Passò davanti alla vetrina di un bar e d’istinto diede uno sguardo all’interno. Seduto a un tavolo, con una ragazza bionda dai capelli lunghi, c’era Richard. I due stavano parlando e guardandosi in un modo che escludeva una semplice amicizia. Si sentì una guardona e si allontanò in fretta, prima che lui potesse vederla, anche se pareva non avere occhi che per la sua compagna. Non era stupita di trovarlo lì. Abitava da quelle parti e in quel bar c’erano stati insieme diverse volte.

Forse sarebbe stato meglio qualche volta di più.

Con lui aveva avuto una storia che era durata un anno, piena di risate, cibo e vino e sesso tenero e delicato. Un rapporto che era stato a un passo da poter essere definito amore.

Ma lei, con il suo lavoro e con la situazione di Sundance e di sua sorella, aveva trovato sempre meno possibilità di dedicarsi a loro due. Alla fine quel passo si era rivelato troppo lungo per le loro poche gambe e la storia era finita.
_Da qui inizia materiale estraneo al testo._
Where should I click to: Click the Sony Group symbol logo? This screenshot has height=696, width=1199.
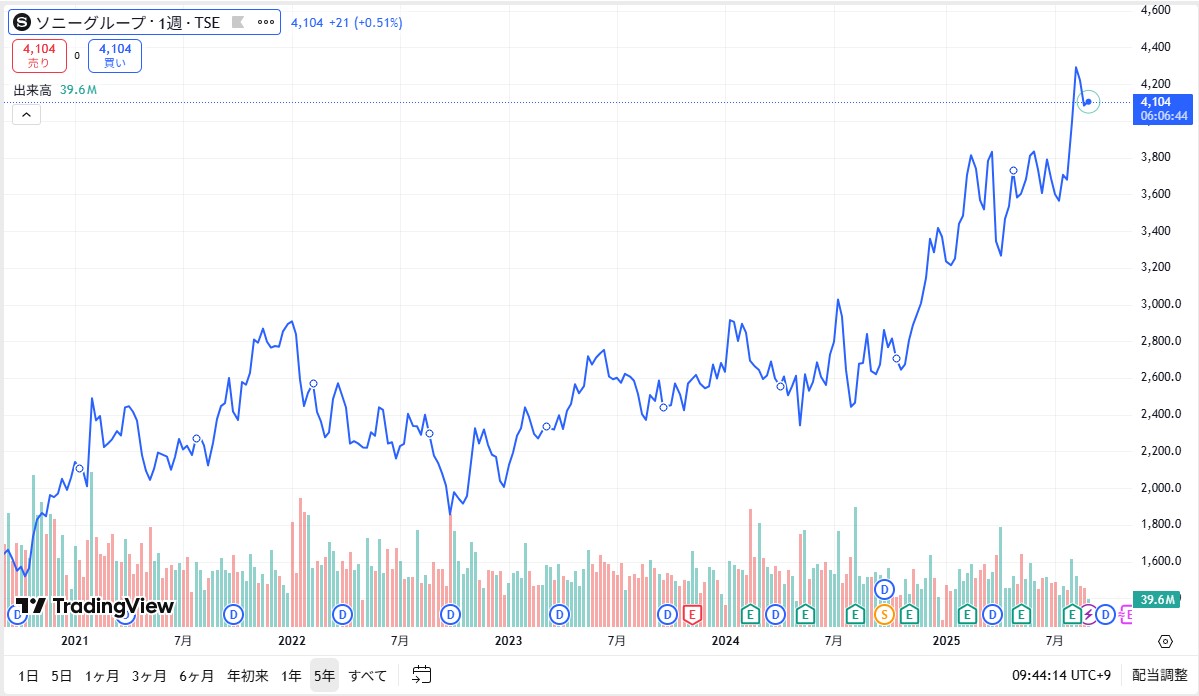(22, 22)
Mentre camminava, si rese conto che il suo problema era lo stesso di tutte le persone che si muovevano in quella strada e in quella città e in quel mondo, con la presunzione di vivere e la certezza di morire. Purtroppo non c’era nessun mondo alternativo e nessuno di loro, per quanto si illudesse di farlo durare il più possibile, aveva in realtà tempo a sufficienza.

CAPITOLO 10

Ziggy Stardust sapeva mimetizzarsi.

Era capace di essere un perfetto nessuno fra i milioni di nessuno che ogni giorno respiravano l’aria di New York. Era un perfetto esempio di né questo né quello: né alto né basso, né grasso né magro, né bello né brutto.

Uno splendido uomo da niente, di quelli che non si notano, che non si ricordano, che non si amano.